JusThis
a novel
by Curt Rude
Dedication
If you can think it, you can say it. If you can say it, you
can write it.
This
excellent advice was offered to me by my loving wife.
Thus,
Peggy, this work certainly must be dedicated to you.
Prologue
It was a typically
dreary Halloween evening, full of warning of a winter soon to arrive in all its
wind-driven glory. Driving fast, perhaps too fast in the cold blowing rain,
Martin felt things could be made right. A sickening thud and a shattered
windshield brought him back from his obsessive thoughts.
“Christ!” he thought. “A deer? Not a
kid—god, not a kid or a trick-or-treater.”
Life suddenly
downshifted from fast forward to slow motion. The screeching of tires seemed to
last forever.
Martin leaped from
the car, unable to deny the reality of what he was seeing. His eyes pulled him
toward the carnage and a gruesome spectacle, the result of being in the wrong
place at the wrong time.
A large, bloody
mass lay in a twisted, morbid position. Ribs, blown from the chest cavity and
pointing toward the cold, uncaring sky while holding the torso up in a macabre
fashion, met his gaze. What seemed to be a never-ending pool of gore engulfed
the scene. Thick globs of meaty paste were spattered everywhere.
Martin’s
shock-numbed mind told him to check for vitals, but his police training told
him that would be foolish—the reaction of the sort of untrained, stupid
civilians who were the butt of cop jokes. No, this spectacle that had once been
a woman, a daughter, or maybe a mother, was now a bloody puddle of steaming meat and broken bones. Without even realizing it, he had stepped on a chunk
of waxy yellow fat that clung to the sole of his shoe. This pile—a former
living, breathing person—was giving up its warmth to the cold, indifferent night.

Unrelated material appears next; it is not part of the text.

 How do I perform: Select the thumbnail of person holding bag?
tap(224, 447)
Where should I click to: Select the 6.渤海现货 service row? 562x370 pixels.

The skull had been split in two from the force of the impact and the eyes
pointed in different directions and seemed to be observing, but not
comprehending.
Martin thought
about the size of the impending lawsuit, but then thought of the meat scattered
all over the road. Lawsuits, meat,
blood. He even thought of how the blood always reminded him of gutting a
deer. Thoughts were screaming through his adrenalin-fueled mind without any
real direction or order.
He must have been
in shock to be thinking so wildly. Christ, what next? He was brought back to
the present by a woman screaming that she had called 911.
“Do you need
anything else?” she called out.
“Yeah,” he
thought, “I need to get away.”
It was like that
airline commercial he saw while watching games on Sundays. He needed to get a long god damned way from that mess!
Martin couldn't
believe fate had put his sorry ass into such a situation. Such things were
supposed to happen to other sorry-ass bastards. He wasn’t a cop just doing his
job and looking for clues at the scene of a 10-54 fatal traffic accident. He’d
been the driver.
Jesus Christ, it
was different being the driver and not just a wise-ass cop on the scene. Oh,
for Christ’s sake, he had worked thousands of accidents, but never thought it
would happen to him.
He found himself
thinking, “Let this be some kind of dream.”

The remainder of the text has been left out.